Granted, the use of watchwords doesn't make for a very efficient communication scheme, but the AES makes it secure as hell.   And it's fun. Who doesn't want to receive emails containing words like spies and pork? Plus, you get the satisfaction of telling the NSA you're aware of all the laws its breaking while making eavesdropping on your messages substantially harder.

Even more, using watchwords for encryption gives you plausible deniability, since anyone looking at your encrypted text will see only a list of words; nobody can prove that your list of words is actually an encrypted message, which makes it less likely someone would try to compel you to decrypt it (since they won't know it's a message at all). This is the same key advantage used in cryptosystems like steganography.

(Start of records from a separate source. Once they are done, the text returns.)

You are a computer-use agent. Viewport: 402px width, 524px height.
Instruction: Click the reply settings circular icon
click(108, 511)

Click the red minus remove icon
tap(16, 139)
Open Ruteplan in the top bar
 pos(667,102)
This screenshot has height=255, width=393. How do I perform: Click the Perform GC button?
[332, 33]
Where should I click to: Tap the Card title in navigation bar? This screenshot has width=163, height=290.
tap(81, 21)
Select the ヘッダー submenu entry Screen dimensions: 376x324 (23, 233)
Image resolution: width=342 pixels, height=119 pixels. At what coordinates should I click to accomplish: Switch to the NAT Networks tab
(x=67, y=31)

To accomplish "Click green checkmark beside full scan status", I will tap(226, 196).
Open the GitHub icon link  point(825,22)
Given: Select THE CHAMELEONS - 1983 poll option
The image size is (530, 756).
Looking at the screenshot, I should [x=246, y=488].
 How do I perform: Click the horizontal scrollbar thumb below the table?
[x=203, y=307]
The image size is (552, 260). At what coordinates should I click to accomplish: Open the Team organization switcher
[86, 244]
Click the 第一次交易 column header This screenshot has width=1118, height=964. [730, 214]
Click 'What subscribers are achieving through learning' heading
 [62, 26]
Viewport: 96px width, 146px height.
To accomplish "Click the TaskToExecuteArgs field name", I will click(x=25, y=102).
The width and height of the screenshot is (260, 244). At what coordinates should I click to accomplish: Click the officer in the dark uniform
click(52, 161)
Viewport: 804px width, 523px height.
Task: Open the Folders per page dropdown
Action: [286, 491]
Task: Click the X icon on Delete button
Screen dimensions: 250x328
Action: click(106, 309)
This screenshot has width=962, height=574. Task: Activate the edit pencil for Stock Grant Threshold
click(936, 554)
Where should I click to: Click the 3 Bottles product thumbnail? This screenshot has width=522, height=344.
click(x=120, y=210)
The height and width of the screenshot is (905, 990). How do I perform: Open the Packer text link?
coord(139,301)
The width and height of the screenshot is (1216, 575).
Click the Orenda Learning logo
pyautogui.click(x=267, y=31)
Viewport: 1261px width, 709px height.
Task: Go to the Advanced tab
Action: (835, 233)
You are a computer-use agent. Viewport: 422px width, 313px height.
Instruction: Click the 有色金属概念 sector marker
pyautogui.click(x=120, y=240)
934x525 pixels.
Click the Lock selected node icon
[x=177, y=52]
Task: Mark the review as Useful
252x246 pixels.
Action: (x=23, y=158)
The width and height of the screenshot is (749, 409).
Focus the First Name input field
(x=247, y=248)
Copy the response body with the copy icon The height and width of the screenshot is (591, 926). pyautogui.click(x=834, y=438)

"But wait — won't packing our emails with NSA watchwords make it harder for the NSA to detect bad guys?"  Not really.  "Smart" terrorists, insurgents, and spies use strong encryption, or undetectable communications, so it's doubtful that the NSA will be able to detect them or read their communications anyway in the course of vacuuming up the Internet.  And as for the morons, they're frequently caught using other means.  The real question is: How much freedom are you willing to give up on your own soil in the search for extremely unlikely events like terrorist attacks, especially given that the NSA isn't even supposed to be in the business of monitoring Americans?  Do the odds of death-by-terrorist (about 1 in 20 million) justify having all of your online activities monitored, or possibly even used against you? Absolutely not.  Exercise your rights.  Enjoy.

Note: If you'd rather encrypt using AES without using NSA watchwords, use this URL instead (it also offers an on-screen keyboard, in case you're worried about keyboard sniffing):

    http://0nsa.net/2

 

Usage Tips

If you're seriously worried about having your messages read, use the longest and most complex password you can stand, with uppercase, lowercase, numbers, and special characters included, in order to resist brute force attacks. Also avoid using dictionary words, since these can make attacking the encryption easier. Also, when sharing a password with a friend, don't share it electronically or over the telephone, since these are monitored by the NSA; instead, use old fashioned paper, a memory stick, homing pigeon, or some other out-of-band means of transmission.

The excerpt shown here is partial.